從小就害怕黃昏,追究起來,應該是因為早早被父母扔在姥姥家那個窮山溝的緣故吧。
那里四面環山,一條陡極的坡路通往山頂的村莊,而山坳里便是大片的莊稼地。白天的生活總是無憂無慮,和小伙伴們鉆進設在田頭的塑料棚子午睡,或者挎著鐮刀去割豬草,打草喂兔子,再或者在那些蔬菜瓜果成熟的季節,鉆進地里直接摘了大口的吃著樂著。
可是每當天色漸暗,太陽墜入山后的時候,小小年紀的我,就有凄涼和惶恐涌上心頭。
陰沉的天地間,當四周群山都隱入夜色中,渺小的我,便不由想家,想爸媽。直到遠遠傳來姥姥喚我回家的聲音,才能暫時把我從憂傷的思緒中拖出來。
這情緒,就一直延續,延續到少年,到成年; 到我回到父母身邊,到我離家讀書,又到我孤身來到地球這頭。
黃昏時分,通常只要我沒有在家,沒有親人陪伴,憂傷的思緒就不由自主找上門來。所以許多年的漂泊,我都害怕極了黃昏,害怕極了黃昏時只有自己。更多時候情愿閉上眼睛,再睜開就從太陽換做了月亮。
悉尼的黃昏,頭幾年我是一直刻意避開的。在遠隔重洋的地球這頭,我怕這傷感的情緒會讓我失控,讓習慣了孤單的我,會不爭氣的想家。
朋友并不知道我有不太正常的黃昏情結,一個周末的傍晚,興致勃勃說要帶我去看悉尼的落日。
雨后出現的陽光,總讓人格外珍惜,可是我知道,傍晚5點,它正在消失的進行中。隱隱的憂傷朋友并沒有察覺,拉著我的手上了車。
堵車,還是堵車。于是我把目光盡量集中在身邊擁擠的車輛上。談論這輛車的顏色,那輛車的型號,不知不覺,陽光已然沒有了它燦爛的身影。朋友不無遺憾,而我卻有些幸災樂禍。
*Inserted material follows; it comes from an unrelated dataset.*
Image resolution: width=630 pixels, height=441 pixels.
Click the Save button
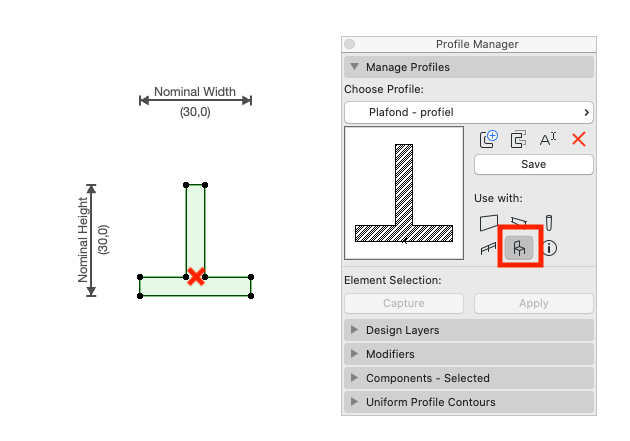tap(534, 164)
穿過Mosman拐到動物園后的Athol Bay時,只剩下天上大片的濃云,和鑲在濃云邊上的那一道金黃了。對岸的city,還沒有華燈初上,遠遠看去,就是高低起伏錯落有致的一副城市剪影,在海和天之間佇立。
比起剛剛經過的城市繁忙的交通,這兒就是另外一個天地,一片讓我身在悉尼卻又置身世外的感覺。
舉起相機,鏡頭里怎么也逃不過悉尼橋的高大建碩的影子,不由想起美國作家比爾.布萊森那部《澳洲烤焦了》書中描述的,悉尼橋就像一個愛照相的怪叔叔,無論你在悉尼哪個方向,總能看到它湊熱鬧的身影。
終于忘了黃昏,時間滑到夜里。不得不打開閃光燈,拍下最后一副風景。天邊的金黃已經淡去,城市又將在夜的歌聲里醒來。